Langer oder heftiger Sex ohne Gummiwechsel: Wer beim Sex besonders ausdauernd oder heftig zugange ist, sollte sich ab und an mal eine kurze Pause gönnen und das Gummi wechseln. Kondome halten zwar ordentlich was aus, also auch härtere „Sessions“. Das heißt aber nicht, dass sie unkaputtbar sind. Deshalb: Immer schön vorsichtig damit umgehen.
Die Kondompackung wird mit den Zähnen aufgerissen oder mit der Schere aufgeschnitten. Hierbei kann das Gummi beschädigt werden. Auch spitze Gegenstände oder Fingernägel, selbst Sandkörner (Sex am Strand) oder starke Haarstoppeln (nach der Intimrasur) können einem Kondom schaden.
Falsche Aufbewahrung: Es ist zwar ratsam, für alle Fälle ein Kondom dabei zu haben, man sollte es aber nicht unbedingt in der Hosentasche oder im Portemonnaie aufbewahren – da wird’s im Zweifelsfalle schön plattgesessen.

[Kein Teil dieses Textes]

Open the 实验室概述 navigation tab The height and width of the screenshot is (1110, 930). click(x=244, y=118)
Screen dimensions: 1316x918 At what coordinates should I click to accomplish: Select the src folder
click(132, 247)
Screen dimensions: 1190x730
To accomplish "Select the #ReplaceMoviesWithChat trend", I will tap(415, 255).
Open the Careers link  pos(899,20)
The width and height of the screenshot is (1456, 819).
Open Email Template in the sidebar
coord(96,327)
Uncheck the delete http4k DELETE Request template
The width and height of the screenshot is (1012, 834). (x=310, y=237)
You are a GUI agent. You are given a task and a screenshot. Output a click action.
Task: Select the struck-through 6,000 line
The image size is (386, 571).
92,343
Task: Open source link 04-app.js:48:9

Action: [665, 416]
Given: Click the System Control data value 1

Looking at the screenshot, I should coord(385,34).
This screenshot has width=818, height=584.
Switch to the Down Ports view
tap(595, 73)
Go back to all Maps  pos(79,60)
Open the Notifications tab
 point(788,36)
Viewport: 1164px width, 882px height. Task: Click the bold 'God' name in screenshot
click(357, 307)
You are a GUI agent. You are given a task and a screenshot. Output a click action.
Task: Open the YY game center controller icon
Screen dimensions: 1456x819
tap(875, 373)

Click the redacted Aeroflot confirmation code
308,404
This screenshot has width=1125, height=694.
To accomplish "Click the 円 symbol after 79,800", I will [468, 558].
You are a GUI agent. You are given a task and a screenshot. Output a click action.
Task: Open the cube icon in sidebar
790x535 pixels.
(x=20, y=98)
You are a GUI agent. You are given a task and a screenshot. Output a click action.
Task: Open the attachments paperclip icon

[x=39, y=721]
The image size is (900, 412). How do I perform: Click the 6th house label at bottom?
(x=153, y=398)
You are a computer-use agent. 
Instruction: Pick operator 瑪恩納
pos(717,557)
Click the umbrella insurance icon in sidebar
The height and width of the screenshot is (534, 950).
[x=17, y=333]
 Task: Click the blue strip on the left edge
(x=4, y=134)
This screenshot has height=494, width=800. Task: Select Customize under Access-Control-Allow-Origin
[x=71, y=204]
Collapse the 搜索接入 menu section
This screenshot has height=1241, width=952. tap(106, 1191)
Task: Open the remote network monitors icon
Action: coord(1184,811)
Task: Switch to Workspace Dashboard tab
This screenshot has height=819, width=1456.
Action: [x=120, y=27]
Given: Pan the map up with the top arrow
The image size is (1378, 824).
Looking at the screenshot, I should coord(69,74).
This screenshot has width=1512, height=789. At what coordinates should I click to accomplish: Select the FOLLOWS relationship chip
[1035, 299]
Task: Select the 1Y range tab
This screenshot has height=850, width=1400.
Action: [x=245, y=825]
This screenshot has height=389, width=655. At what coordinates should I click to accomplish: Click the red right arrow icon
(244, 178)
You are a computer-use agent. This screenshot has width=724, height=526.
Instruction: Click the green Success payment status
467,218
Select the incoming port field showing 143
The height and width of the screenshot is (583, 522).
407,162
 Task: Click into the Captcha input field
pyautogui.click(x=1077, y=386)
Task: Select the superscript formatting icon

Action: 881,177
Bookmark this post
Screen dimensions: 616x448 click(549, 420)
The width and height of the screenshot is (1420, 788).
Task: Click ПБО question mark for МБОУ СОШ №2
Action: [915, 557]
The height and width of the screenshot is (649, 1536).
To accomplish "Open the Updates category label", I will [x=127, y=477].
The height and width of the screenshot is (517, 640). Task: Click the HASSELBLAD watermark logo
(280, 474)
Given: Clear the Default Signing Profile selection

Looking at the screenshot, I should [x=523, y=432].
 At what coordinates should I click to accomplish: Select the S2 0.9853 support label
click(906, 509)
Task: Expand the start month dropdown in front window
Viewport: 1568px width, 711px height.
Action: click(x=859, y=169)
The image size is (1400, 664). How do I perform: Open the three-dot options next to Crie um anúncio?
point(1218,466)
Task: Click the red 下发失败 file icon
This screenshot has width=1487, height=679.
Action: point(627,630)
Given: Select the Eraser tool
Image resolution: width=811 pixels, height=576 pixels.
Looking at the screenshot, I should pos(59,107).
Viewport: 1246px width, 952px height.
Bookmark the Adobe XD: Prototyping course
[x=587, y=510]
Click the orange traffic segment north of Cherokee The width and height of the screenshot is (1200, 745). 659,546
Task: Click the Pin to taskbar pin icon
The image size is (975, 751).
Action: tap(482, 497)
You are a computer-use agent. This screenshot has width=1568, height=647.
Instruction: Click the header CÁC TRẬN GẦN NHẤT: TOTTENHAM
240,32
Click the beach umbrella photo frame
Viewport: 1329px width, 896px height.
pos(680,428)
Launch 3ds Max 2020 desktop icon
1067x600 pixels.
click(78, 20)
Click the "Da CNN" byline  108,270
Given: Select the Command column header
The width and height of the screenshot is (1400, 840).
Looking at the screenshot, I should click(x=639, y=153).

Auch der prallen Sonne sollte man das Gummi nicht unbedingt aussetzen.
Haltbarkeitsdatum beachten!
Und wie ist es dann beispielsweise mit „Lümmeltüten“ aus Kondomautomaten? Hans-Roland Richter kennt die Bedenken. „Die Automaten hängen in der Regel in geschlossenen Räumen, das heißt, sie sind weder der Winterkälte noch der Sommerhitze direkt ausgesetzt. Außerdem sind die Kondome luftdicht, ozondicht und lichtdicht in Siegelfolie verpackt“. Allerdings, so sein Tipp, sollte man immer einen prüfenden Blick aufs Haltbarkeitsdatum werfen. Im Supermarkt oder in der Drogerie kann man schon vorm Bezahlen das Ablaufdatum kontrollieren. Rund 80 Prozent der Kondome werden heute dort gekauft. Zum Vergleich: Auf Sexshops und Automaten entfallen nur noch 2 Prozent. Die Zeiten, in denen einem der Kauf von Kondomen noch peinlich sein musste (und Supermarktkassiererin Hella von Sinnen wie in dem legendären Aids-Aufklärungs-Spot einem Kunden die Schamesröte ins Gesicht treiben konnte), sind zum Glück lange schon vorbei.